Gather all lines with "agent" from the records.

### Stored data
=-=-=-=-=
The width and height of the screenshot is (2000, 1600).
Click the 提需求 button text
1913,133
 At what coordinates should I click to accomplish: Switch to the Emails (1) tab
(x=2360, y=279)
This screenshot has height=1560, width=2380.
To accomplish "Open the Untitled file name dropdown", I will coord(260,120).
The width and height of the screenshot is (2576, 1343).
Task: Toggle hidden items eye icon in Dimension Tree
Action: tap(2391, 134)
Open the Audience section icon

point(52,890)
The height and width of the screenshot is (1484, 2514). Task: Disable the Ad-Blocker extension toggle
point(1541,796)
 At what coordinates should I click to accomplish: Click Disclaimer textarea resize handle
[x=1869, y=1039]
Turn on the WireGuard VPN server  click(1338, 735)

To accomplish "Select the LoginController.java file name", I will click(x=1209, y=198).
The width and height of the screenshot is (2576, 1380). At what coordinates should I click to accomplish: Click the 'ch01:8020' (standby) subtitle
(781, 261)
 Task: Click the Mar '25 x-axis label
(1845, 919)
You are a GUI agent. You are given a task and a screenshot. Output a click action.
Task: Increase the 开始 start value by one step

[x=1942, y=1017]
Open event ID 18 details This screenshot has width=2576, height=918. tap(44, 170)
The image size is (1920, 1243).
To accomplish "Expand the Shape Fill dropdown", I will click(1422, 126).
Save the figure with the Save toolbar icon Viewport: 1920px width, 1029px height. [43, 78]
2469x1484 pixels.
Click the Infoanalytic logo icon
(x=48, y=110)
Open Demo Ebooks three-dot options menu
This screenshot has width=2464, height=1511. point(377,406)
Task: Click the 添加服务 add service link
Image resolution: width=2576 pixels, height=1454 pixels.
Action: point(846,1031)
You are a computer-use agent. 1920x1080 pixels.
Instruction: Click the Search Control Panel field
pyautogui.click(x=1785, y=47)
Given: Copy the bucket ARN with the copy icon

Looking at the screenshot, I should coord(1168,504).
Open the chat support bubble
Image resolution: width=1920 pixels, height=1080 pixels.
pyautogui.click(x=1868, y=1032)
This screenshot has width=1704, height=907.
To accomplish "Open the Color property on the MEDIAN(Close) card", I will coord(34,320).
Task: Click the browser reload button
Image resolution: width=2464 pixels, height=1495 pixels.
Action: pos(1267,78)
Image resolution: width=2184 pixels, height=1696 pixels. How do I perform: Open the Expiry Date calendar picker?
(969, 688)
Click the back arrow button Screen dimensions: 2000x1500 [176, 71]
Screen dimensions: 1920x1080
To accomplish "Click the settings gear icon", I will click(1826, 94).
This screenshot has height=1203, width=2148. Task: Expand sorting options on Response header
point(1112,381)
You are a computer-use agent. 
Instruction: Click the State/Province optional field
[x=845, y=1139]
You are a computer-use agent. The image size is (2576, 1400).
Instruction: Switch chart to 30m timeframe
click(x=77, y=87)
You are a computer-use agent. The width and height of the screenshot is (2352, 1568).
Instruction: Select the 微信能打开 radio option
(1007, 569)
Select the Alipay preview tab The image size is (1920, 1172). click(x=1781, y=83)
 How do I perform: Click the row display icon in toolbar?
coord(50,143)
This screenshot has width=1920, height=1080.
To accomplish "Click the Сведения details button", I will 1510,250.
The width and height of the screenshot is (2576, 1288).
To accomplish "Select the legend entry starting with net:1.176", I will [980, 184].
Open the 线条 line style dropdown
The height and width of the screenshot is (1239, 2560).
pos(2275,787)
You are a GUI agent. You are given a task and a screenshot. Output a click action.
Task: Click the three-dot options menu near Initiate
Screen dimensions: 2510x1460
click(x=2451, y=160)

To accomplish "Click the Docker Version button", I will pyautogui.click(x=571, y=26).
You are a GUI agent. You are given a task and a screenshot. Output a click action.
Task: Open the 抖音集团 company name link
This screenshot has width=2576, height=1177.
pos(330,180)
=-=-=-=-=
### Exercise response
You are a GUI agent. You are given a task and a screenshot. Output a click action.
You are a computer-use agent. 1920x1080 pixels.
You are a computer-use agent. 
You are a computer-use agent. The image size is (2576, 1400).
You are a computer-use agent. The width and height of the screenshot is (2352, 1568).
You are a GUI agent. You are given a task and a screenshot. Output a click action.
You are a GUI agent. You are given a task and a screenshot. Output a click action.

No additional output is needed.